The results of the experiments with yeast-juice therefore indicate that what is being measured is a typical enzyme action, but afford no information as to which of the many possible actions is the controlling one, a fact which must be ascertained for each particular case in the manner indicated above.

Clowes [[1909]], using washed zymin free from fermenting power and adding various volumes of boiled yeast extract, found that the velocity of reaction was proportional to the product of the concentrations of zymin and yeast extract up to a certain optimum concentration. He interprets these concentrations as representing the concentrations of zymase and co-enzyme, but they also represent the concentrations of hexosephosphatase (present in the zymin) and phosphate (present in the yeast extract), so that at least four factors were being altered instead of only two.

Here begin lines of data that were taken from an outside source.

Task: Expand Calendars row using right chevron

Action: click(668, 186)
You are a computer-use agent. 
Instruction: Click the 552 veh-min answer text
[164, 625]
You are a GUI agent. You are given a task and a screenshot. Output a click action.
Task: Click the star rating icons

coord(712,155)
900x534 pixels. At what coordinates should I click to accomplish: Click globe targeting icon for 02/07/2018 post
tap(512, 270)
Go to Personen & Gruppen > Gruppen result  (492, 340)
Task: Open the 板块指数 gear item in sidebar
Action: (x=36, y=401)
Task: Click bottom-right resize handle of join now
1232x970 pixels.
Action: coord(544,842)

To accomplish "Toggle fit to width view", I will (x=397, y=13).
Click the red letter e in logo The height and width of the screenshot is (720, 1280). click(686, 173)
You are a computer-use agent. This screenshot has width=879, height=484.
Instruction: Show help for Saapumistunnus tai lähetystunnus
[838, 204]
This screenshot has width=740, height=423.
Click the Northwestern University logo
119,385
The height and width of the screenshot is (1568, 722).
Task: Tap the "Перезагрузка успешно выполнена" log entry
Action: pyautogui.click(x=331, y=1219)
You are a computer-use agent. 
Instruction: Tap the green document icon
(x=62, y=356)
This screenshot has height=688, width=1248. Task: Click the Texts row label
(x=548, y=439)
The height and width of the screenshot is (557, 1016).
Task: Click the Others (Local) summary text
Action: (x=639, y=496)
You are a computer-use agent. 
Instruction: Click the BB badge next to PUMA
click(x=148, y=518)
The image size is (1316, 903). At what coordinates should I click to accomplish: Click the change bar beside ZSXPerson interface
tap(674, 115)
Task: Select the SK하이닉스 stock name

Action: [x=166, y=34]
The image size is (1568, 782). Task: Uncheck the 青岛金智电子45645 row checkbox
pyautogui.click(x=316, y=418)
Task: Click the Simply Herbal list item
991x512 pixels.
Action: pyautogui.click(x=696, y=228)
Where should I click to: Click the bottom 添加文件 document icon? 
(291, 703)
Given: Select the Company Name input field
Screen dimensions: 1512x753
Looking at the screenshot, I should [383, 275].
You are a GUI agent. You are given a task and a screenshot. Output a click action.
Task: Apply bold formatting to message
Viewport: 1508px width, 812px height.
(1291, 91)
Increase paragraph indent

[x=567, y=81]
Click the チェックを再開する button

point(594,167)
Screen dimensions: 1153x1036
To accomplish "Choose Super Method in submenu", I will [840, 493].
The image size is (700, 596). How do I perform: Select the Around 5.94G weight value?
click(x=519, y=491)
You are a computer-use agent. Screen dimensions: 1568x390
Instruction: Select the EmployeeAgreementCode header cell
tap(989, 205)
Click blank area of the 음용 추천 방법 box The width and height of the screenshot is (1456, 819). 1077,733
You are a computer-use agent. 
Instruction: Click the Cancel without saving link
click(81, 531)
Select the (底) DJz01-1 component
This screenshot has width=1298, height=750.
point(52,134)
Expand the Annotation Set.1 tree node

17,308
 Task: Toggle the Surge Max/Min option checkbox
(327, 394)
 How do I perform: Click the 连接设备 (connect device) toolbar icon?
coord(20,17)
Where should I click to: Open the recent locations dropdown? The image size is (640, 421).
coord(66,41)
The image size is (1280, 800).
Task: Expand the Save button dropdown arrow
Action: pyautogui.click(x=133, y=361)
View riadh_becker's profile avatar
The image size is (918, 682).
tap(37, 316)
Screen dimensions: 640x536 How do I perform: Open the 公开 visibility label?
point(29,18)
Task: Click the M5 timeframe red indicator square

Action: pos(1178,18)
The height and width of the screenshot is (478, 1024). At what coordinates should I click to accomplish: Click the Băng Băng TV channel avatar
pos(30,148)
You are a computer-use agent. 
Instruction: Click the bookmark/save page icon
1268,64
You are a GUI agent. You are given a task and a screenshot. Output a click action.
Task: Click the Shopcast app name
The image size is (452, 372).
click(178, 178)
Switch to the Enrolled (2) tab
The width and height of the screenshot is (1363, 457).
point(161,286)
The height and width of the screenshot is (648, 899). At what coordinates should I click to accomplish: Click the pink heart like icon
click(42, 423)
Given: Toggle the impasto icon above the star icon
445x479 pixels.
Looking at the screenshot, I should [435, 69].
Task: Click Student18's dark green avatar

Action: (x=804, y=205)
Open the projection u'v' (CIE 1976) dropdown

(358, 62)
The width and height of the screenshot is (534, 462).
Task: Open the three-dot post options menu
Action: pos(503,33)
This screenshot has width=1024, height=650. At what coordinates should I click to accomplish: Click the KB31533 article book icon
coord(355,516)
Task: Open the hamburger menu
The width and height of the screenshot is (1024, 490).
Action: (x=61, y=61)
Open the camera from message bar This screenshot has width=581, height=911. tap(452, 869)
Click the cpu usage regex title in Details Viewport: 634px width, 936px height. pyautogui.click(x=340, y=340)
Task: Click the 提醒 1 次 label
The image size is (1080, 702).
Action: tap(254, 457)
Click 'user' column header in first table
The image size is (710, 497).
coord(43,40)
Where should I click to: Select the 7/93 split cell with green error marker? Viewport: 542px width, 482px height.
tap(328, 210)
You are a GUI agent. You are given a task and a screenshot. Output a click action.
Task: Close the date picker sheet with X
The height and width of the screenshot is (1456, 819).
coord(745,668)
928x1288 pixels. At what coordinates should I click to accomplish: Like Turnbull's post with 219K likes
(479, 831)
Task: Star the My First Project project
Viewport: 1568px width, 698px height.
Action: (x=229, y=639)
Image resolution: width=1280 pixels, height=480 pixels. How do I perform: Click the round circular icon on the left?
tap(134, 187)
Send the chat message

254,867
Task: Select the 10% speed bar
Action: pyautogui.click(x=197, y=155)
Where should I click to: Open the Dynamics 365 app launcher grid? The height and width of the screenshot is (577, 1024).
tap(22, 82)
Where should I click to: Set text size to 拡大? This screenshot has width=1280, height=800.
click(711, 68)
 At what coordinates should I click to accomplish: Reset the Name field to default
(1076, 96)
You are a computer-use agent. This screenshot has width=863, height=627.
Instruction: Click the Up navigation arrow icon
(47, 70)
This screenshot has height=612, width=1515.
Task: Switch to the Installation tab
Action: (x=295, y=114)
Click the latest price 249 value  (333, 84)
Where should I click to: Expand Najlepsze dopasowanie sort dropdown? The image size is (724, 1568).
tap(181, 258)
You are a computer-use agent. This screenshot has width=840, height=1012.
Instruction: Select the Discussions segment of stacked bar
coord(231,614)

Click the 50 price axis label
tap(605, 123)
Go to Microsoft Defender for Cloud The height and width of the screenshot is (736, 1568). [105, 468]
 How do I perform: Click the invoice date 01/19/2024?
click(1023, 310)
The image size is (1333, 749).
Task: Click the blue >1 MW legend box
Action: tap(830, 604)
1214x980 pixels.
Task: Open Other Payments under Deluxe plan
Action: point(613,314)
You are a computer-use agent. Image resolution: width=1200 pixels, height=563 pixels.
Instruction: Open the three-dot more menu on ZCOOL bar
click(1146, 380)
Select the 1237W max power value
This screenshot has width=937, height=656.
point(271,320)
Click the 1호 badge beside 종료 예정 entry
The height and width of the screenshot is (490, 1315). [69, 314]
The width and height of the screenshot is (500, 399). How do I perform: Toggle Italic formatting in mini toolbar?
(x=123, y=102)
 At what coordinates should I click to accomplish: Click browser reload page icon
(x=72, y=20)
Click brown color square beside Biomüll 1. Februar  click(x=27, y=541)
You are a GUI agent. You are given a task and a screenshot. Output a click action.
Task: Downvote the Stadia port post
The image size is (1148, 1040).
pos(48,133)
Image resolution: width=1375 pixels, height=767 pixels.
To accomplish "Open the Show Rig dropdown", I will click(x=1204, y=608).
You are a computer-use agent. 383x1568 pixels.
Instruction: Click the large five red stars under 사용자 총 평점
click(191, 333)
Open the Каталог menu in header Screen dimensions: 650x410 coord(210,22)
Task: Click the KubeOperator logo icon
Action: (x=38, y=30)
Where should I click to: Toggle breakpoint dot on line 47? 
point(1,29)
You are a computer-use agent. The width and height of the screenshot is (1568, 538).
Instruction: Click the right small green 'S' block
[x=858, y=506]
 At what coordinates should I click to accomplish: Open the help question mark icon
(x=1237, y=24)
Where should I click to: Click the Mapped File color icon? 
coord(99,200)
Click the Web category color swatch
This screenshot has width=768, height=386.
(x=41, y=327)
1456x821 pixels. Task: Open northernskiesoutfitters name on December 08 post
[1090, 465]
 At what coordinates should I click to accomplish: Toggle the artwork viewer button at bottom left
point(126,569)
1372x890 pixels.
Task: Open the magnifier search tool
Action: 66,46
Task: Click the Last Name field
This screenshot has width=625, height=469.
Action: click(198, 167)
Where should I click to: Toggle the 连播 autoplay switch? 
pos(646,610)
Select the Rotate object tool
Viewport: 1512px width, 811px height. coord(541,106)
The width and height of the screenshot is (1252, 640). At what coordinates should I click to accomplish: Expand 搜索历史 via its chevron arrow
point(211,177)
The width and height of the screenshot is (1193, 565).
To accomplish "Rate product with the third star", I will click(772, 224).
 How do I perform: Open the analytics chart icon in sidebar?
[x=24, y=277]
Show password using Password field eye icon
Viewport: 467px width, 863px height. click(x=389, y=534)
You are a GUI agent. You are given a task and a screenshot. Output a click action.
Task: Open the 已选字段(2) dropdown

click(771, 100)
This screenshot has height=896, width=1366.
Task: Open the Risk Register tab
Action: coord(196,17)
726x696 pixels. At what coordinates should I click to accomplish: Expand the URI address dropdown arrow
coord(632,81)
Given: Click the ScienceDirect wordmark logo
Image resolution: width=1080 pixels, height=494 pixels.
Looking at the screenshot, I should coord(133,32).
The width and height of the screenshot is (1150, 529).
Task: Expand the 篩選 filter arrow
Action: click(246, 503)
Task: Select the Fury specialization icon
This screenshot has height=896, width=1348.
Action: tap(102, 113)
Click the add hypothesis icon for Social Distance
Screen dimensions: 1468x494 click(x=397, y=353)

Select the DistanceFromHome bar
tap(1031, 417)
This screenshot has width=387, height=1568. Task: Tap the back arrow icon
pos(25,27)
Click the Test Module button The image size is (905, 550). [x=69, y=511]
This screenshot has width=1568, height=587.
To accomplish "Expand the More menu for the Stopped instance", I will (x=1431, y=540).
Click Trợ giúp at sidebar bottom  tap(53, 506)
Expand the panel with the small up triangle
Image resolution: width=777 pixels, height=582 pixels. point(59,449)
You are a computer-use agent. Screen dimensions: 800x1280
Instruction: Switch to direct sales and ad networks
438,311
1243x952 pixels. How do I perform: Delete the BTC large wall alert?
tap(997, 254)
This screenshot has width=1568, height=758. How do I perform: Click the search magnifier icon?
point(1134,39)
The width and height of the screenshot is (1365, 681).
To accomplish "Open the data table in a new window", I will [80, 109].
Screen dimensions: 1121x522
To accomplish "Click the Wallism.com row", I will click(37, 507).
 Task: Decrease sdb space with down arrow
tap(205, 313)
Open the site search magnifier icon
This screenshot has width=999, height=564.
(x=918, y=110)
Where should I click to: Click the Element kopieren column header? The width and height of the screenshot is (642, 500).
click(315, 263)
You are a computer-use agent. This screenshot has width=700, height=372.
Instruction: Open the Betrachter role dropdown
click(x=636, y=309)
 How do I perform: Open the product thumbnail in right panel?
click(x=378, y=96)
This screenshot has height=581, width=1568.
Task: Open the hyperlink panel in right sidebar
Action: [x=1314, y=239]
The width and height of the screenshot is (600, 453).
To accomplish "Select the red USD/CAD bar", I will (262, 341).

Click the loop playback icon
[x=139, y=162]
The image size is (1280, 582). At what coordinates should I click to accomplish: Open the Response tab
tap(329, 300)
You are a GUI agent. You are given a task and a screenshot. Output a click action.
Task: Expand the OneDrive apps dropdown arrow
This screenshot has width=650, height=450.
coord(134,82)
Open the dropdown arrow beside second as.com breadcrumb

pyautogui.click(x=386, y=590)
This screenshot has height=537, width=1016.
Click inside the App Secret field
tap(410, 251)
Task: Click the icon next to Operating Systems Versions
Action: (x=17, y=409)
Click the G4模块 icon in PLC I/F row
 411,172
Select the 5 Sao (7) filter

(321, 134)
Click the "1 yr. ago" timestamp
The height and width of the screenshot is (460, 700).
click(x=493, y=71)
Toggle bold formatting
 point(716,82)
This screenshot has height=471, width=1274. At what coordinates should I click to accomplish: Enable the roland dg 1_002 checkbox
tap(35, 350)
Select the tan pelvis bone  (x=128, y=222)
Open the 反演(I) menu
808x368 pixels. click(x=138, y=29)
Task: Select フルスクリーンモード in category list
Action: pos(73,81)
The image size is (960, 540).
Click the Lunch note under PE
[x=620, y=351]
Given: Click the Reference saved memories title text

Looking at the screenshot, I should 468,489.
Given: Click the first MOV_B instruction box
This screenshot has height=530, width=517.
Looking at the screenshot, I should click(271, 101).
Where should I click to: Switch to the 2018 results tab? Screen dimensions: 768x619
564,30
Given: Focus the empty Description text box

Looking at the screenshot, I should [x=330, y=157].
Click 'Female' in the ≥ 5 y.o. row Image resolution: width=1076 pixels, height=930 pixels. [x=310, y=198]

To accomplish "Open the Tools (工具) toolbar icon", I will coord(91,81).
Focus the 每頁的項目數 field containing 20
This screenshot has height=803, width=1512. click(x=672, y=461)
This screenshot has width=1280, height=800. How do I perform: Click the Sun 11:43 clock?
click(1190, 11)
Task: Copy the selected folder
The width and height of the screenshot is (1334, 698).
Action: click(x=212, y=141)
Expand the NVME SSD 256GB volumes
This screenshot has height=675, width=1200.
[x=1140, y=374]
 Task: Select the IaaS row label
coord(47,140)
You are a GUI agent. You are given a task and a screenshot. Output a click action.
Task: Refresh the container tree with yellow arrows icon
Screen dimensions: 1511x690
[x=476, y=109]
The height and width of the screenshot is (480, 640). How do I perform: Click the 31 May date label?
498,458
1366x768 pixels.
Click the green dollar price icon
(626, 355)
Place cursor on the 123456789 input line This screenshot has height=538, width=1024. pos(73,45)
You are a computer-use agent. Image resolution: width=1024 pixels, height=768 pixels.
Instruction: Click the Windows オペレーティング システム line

It has already been mentioned that Euler and Kullberg [[1911, 3]] found the conversion of phosphate into hexosephosphate in presence of excess of glucose to proceed according to a monomolecular reaction (p. [58]).

The rate of fermentation is diminished by dilution of the yeast-juice, but less rapidly than the concentration of the juice. Herzog found that when the relation between concentration of enzyme and the velocity constant of the reaction is expressed by the formula K₁/K₂ = (C₁/C₂)ⁿ where K₁ and K₂ are the velocity constants corresponding with the enzyme concentrations C₁ and C₂, the value for n is 2 for zymin, whilst Euler working with yeast-juice obtained values varying from 1·29 to 1·67 and decreasing as K increased.

The temperature coefficient of fermentation by zymin was found [p123] by Herzog to be K_24·5°/K_14·5° = 2·88, which agrees well with the value found by Slator for yeast-cells (p. [129]).